Network-Level Connectivity Dynamics of Movie Watching in 6-Year-Old Children

Front Hum Neurosci. 2015 Nov 23:9:631. doi: 10.3389/fnhum.2015.00631. eCollection 2015.

Abstract

Better understanding of the developing brain's functional mechanisms is critical for improving diagnosis and treatment of different developmental disorders. Particularly, characterizing how the developing brain dynamically reorganizes during different cognitive states may offer novel insight into the neuronal mechanisms of cognitive deficits. Imaging the brain during naturalistic conditions, like movie watching, provides a highly practical way to study young children's developing functional brain systems. In this study we compared the network-level functional organization of 6-year-old children while they were at rest with their functional connectivity as they watched short video clips. We employed both a data-driven independent component analysis (ICA) approach and a hypothesis-driven seed-based analysis to identify changes in network-level functional interactions during the shift from resting to video watching. Our ICA results showed that naturally watching a movie elicits significant changes in the functional connectivity between the visual system and the dorsal attention network when compared to rest (t (32) = 5.02, p = 0.0001). More interestingly, children showed an immature, but qualitatively adult-like, pattern of reorganization among three of the brain's higher-order networks (frontal control, default-mode and dorsal attention). For both ICA and seed-based approaches, we observed a decrease in the frontal network's correlation with the dorsal attention network (ICA: t (32) = -2.46, p = 0.02; Seed-based: t (32) = -1.62, p =0.12) and an increase in its connectivity with the default mode network (ICA: t (32) = 2.84, p = 0.008; Seed-based: t (32) = 2.28, p =0.03), which is highly consistent with the pattern observed in adults.
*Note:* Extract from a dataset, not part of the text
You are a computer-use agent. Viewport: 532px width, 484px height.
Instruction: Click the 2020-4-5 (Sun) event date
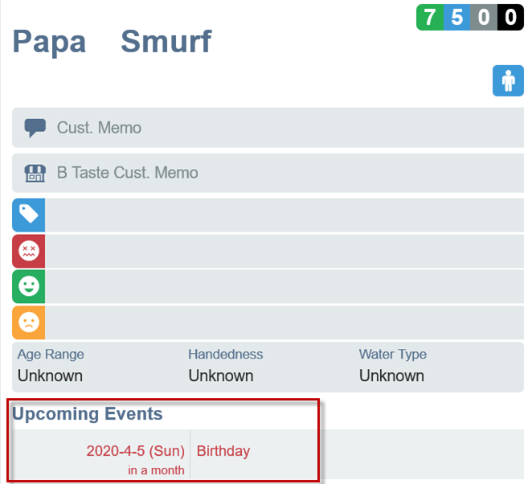135,451
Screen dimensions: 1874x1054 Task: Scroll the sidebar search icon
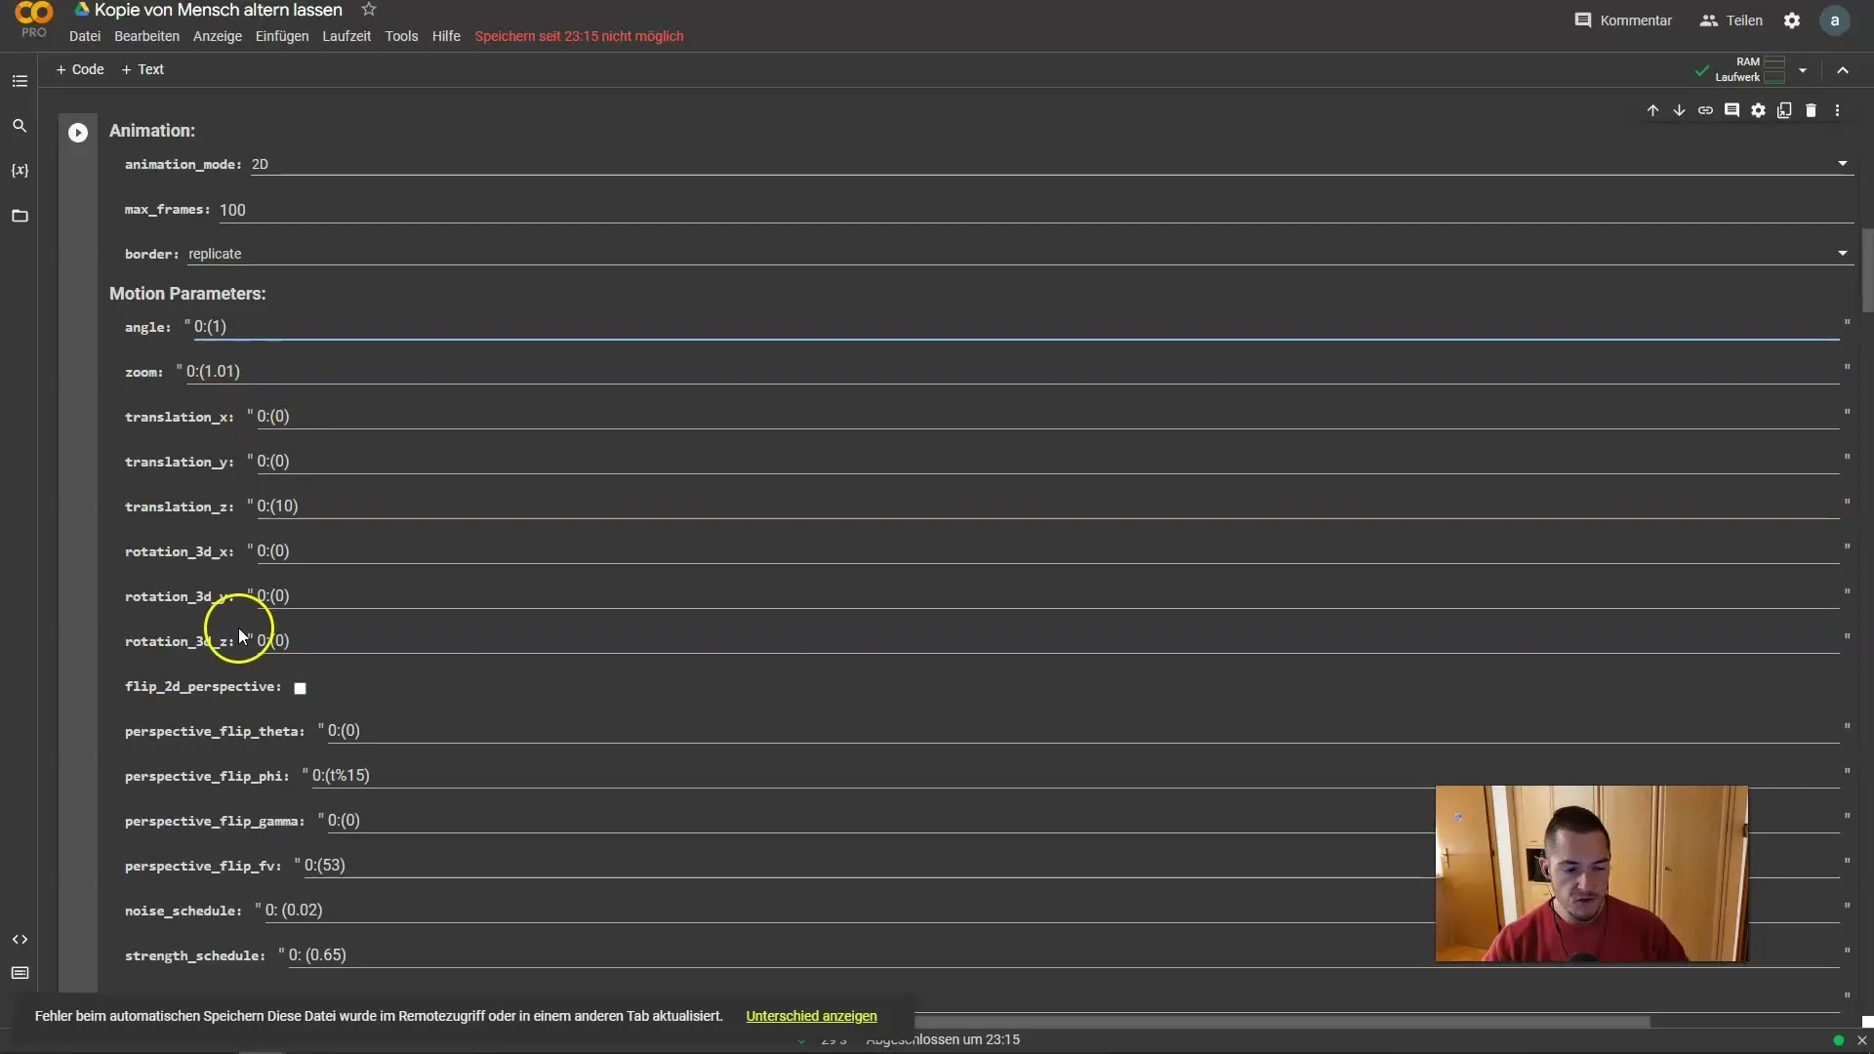pos(20,126)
These results offer improved understanding of the developing brain's dynamic network-level interaction patterns during the transition between different brain states and call for further studies to examine potential alterations to such dynamic patterns in different developmental disorders.

Keywords: developmental cognitive neuroscience; functional network of the brain; naturalistic stimuli; resting state functional connectivity; young children.